:: Description of the task ::
Write out every entry word for word.

:: Record set ::
"""

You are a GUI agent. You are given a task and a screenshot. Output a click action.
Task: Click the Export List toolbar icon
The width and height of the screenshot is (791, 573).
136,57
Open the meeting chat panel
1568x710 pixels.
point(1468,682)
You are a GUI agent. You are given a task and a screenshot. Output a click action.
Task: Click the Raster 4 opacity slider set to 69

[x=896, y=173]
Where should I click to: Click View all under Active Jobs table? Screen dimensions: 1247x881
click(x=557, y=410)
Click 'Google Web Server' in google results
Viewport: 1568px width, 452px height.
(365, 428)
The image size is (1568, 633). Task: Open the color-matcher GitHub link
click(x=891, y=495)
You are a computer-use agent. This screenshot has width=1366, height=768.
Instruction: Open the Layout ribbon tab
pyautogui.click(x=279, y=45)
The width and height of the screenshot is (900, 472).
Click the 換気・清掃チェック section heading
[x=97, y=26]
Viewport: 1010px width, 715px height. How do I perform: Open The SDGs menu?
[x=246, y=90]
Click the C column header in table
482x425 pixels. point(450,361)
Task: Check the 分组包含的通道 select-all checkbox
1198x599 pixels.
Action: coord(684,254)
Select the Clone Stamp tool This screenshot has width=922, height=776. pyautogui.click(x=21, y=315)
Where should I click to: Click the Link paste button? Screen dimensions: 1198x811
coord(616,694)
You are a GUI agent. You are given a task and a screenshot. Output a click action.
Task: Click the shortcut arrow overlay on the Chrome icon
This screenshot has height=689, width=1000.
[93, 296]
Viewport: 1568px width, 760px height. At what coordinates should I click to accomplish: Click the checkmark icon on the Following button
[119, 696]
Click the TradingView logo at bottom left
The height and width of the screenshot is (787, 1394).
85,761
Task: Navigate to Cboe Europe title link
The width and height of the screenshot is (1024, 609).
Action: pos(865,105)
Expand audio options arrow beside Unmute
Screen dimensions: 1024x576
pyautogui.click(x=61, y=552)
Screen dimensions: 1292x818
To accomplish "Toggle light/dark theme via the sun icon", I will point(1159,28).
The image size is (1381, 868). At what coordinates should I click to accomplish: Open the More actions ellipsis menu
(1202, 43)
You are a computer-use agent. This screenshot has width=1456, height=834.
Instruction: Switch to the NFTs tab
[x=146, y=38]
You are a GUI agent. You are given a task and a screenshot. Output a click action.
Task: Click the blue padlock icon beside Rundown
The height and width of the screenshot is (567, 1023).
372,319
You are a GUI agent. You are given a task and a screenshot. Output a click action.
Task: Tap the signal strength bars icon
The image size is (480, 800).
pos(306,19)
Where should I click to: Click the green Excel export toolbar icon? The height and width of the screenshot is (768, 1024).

"""

:: Expected output ::
You are a GUI agent. You are given a task and a screenshot. Output a click action.
Task: Click the Export List toolbar icon
The width and height of the screenshot is (791, 573).
136,57
Open the meeting chat panel
1568x710 pixels.
point(1468,682)
You are a GUI agent. You are given a task and a screenshot. Output a click action.
Task: Click the Raster 4 opacity slider set to 69

[x=896, y=173]
Where should I click to: Click View all under Active Jobs table? Screen dimensions: 1247x881
click(x=557, y=410)
Click 'Google Web Server' in google results
Viewport: 1568px width, 452px height.
(365, 428)
The image size is (1568, 633). Task: Open the color-matcher GitHub link
click(x=891, y=495)
You are a computer-use agent. This screenshot has width=1366, height=768.
Instruction: Open the Layout ribbon tab
pyautogui.click(x=279, y=45)
The width and height of the screenshot is (900, 472).
Click the 換気・清掃チェック section heading
[x=97, y=26]
Viewport: 1010px width, 715px height. How do I perform: Open The SDGs menu?
[x=246, y=90]
Click the C column header in table
482x425 pixels. point(450,361)
Task: Check the 分组包含的通道 select-all checkbox
1198x599 pixels.
Action: coord(684,254)
Select the Clone Stamp tool This screenshot has width=922, height=776. pyautogui.click(x=21, y=315)
Where should I click to: Click the Link paste button? Screen dimensions: 1198x811
coord(616,694)
You are a GUI agent. You are given a task and a screenshot. Output a click action.
Task: Click the shortcut arrow overlay on the Chrome icon
This screenshot has height=689, width=1000.
[93, 296]
Viewport: 1568px width, 760px height. At what coordinates should I click to accomplish: Click the checkmark icon on the Following button
[119, 696]
Click the TradingView logo at bottom left
The height and width of the screenshot is (787, 1394).
85,761
Task: Navigate to Cboe Europe title link
The width and height of the screenshot is (1024, 609).
Action: pos(865,105)
Expand audio options arrow beside Unmute
Screen dimensions: 1024x576
pyautogui.click(x=61, y=552)
Screen dimensions: 1292x818
To accomplish "Toggle light/dark theme via the sun icon", I will point(1159,28).
The image size is (1381, 868). At what coordinates should I click to accomplish: Open the More actions ellipsis menu
(1202, 43)
You are a computer-use agent. This screenshot has width=1456, height=834.
Instruction: Switch to the NFTs tab
[x=146, y=38]
You are a GUI agent. You are given a task and a screenshot. Output a click action.
Task: Click the blue padlock icon beside Rundown
The height and width of the screenshot is (567, 1023).
372,319
You are a GUI agent. You are given a task and a screenshot. Output a click action.
Task: Tap the signal strength bars icon
The image size is (480, 800).
pos(306,19)
Where should I click to: Click the green Excel export toolbar icon? The height and width of the screenshot is (768, 1024).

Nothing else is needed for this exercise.